Esa misión tropieza con la cruz, que fue y es una realidad, y es y fue un símbolo.   El reino de Dios se construye haciendo  y  haciéndose violencia.   Violencia por parte  de  las luces  despistantes  de  otros reinos que atraen de modo más seductor e inmediato.  Violencia  por parte de los que sirven a  otros reinos  o  a otros dioses… El reino de Dios se construye con esfuerzo.  A Jesús le costó cruz.

Pero en el crucificado también vemos al hombre lleno del Espíritu. Y en el Resucitado vemos qué reino es verdadero.

La Cuaresma,  la vida,  el monte.  Van  ya  dos montes en  estos dos domingos  de  Cuaresma:  el monte  de  la tentación  vencida  por  la fuerza  del  Espíritu;  el monte de la Revelación  en  el  que  se habla de  la  cruz.   Nos faltan otros dos:  el monte calvario,  en que la cruz será escándalo  y  revelación;  y  el monte de la Ascensión, que será antes que nada el Monte de la Misión.

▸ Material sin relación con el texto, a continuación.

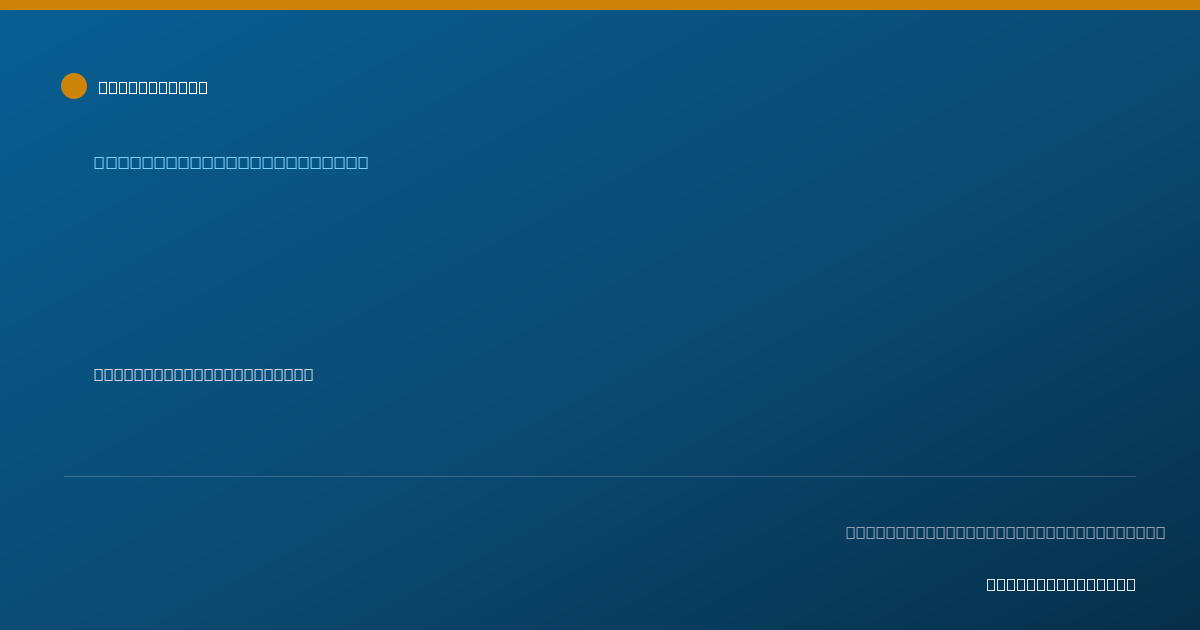Click the long dim gray footer text line

1005,532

Y  no  podemos  menos  que  recordar  las  palabras  de  Isaías:
“Sucederá  en  días  futuros  que  el Monte de  la Casa de Yahvé  se asentará  en la cima  de los montes  y  se alzará  por encima  de  las colinas.   Confluirán  a  él  todas  las  naciones  y  acudirán  pueblos numerosos  y  dirán:  Venid,  subamos al monte de Yahvé,  a la casa del Dios de Jacob,  para que Él nos enseñe sus caminos  y  nosotros sigamos  sus  senderos”

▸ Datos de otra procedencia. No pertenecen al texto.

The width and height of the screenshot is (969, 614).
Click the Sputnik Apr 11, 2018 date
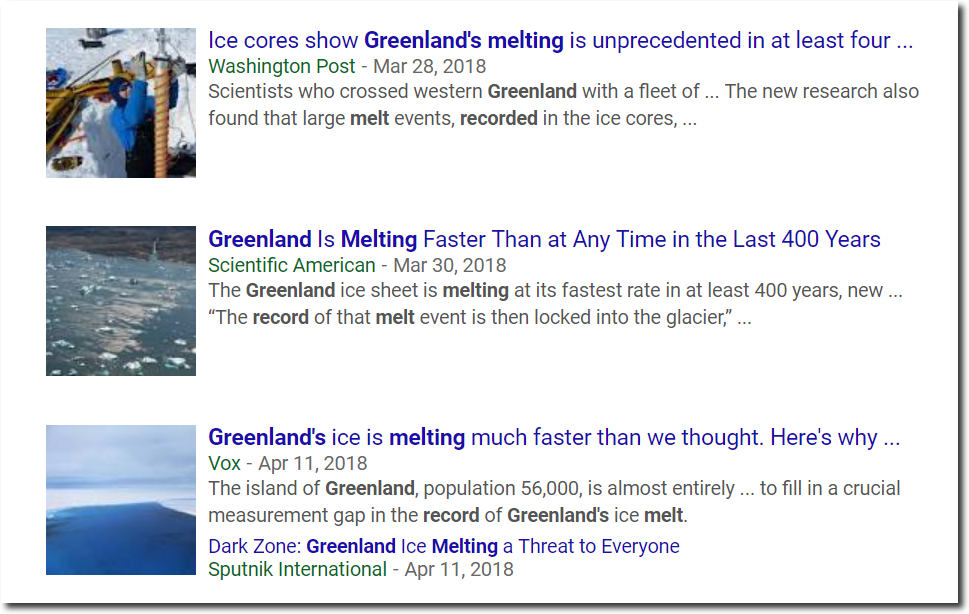[x=459, y=569]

Que son,  insistamos una  y  otra vez, preciosas palabras simbólicas. Todas las palabras que hemos usado acerca de la transfiguración de Jesús  y  de la transfiguración  de nuestra vida  son  simbólicas,  son verdaderas  como  símbolos.   Los  excesos  de  algunas  teologías consisten  a veces en entender  los símbolos como realidades,  estar persuadidos  de  que  están contemplando  cara  a  cara  el  rostro de  Dios,  creer  que  Jesús  caminaba  por  Galilea  despidiendo resplandores.

Nuestro  conocimiento  de  Dios es lo que conocemos  de  Jesús  de Nazaret,  aquel hombre que se cansaba, dudaba, sentía tentaciones y  se sintió desamparado de su Padre.  Nuestra  fe  confiesa que ese hombre es el Hijo.

+ José Enrique Ruiz de Galarreta. S.J.